Prior to purchasing the participation rights, the Company performed due diligence work on the site and determined that the Aguablanca project had economic potential, which was estimated to be equal to or greater than the amount of the cost of purchase. At the date of purchase, the Company capitalized the acquisition costs in the amount of the fixed consideration.
Consideration for the purchase of 50% of the participation rights from AC was a) one payment of $4 million, of which $1.5 million was paid in 2001, and the remaining balance of $2.5 million was paid in 2003, b) variable payments after the first year of full production and over the life of the exploitation of the Aguablanca project, ranging from 0.0% (at nickel and copper prices below $3.25 and $0.73 per pound, respectively) to 3.1% (at nickel and copper prices above $5.00 and $1.00 per pound, respectively) of net smelter return and c) variable payments of 1% of net smelter return, over the life of the exploitation of any other deposits found within the area of the mineral rights held by the consortium.
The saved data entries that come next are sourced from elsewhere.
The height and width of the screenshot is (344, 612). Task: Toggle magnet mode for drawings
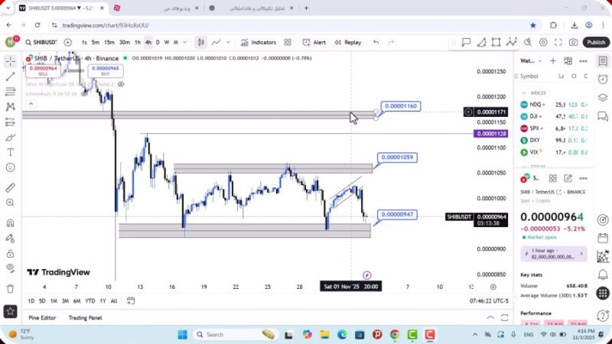[10, 223]
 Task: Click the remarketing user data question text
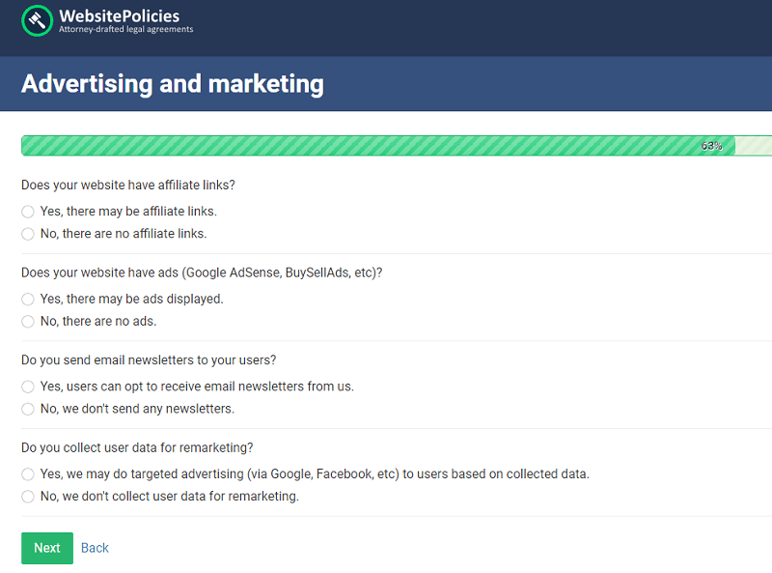pos(135,448)
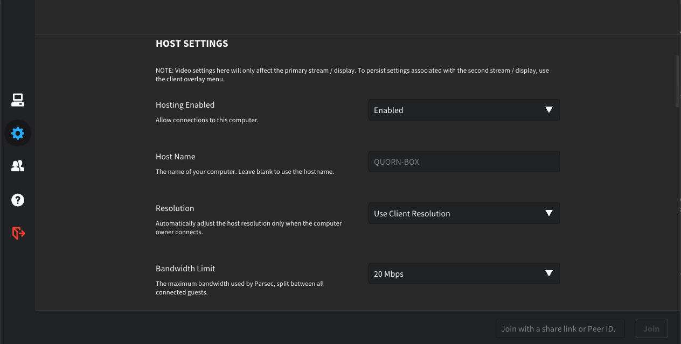681x344 pixels.
Task: Switch to the Settings section
Action: pyautogui.click(x=18, y=133)
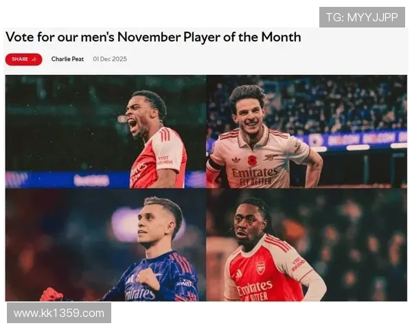Select the player photo in blue kit
Image resolution: width=412 pixels, height=330 pixels.
[x=106, y=245]
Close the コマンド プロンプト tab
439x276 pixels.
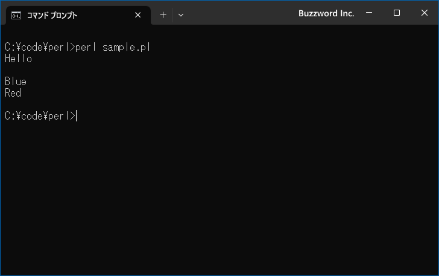[137, 15]
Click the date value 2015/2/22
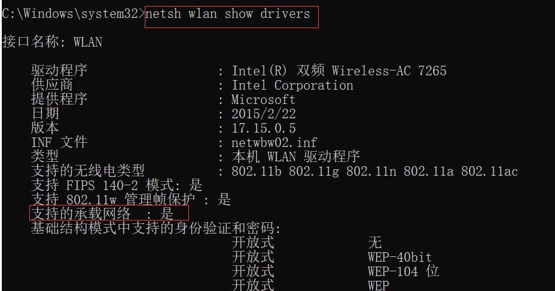The width and height of the screenshot is (555, 291). 264,114
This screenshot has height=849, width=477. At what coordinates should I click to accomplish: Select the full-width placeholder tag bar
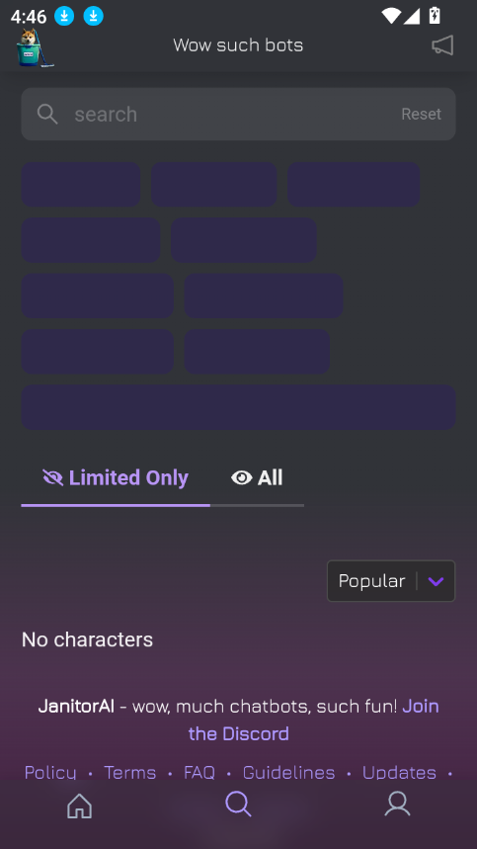(x=239, y=407)
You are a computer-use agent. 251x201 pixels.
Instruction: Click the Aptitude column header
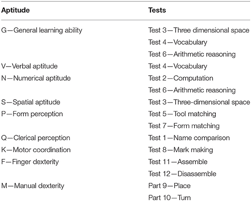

The Company has the option, at any time, to terminate the variable payments described in b) and c) above by making a lump sum payment of $6 million to AC.
The Company is required to make variable payments to the Spanish State in exchange for the Spanish States’ 50% working rights ranging from 0.5% (at nickel prices below $2.24 per pound) to 2.0% (at nickel prices above $3.51 per pound) of net smelter return. In addition, the Company has committed to invest €1.9 million (approximately $2.4 million) in three specific areas within a period of nine years, and to provide employment for up to 50 people from a local state-owned mining company.
In July 2002, the Company received a positive bankable feasibility study for the development of the open pit portion of the Aguablanca project. All exploration costs prior thereto were expensed. As at December 31, 2003, the Company has incurred capital expenditures of $36.7 million in relation to the construction of the Aguablanca project, of which $7.3 million has been recorded in Accounts payable and accrued liabilities.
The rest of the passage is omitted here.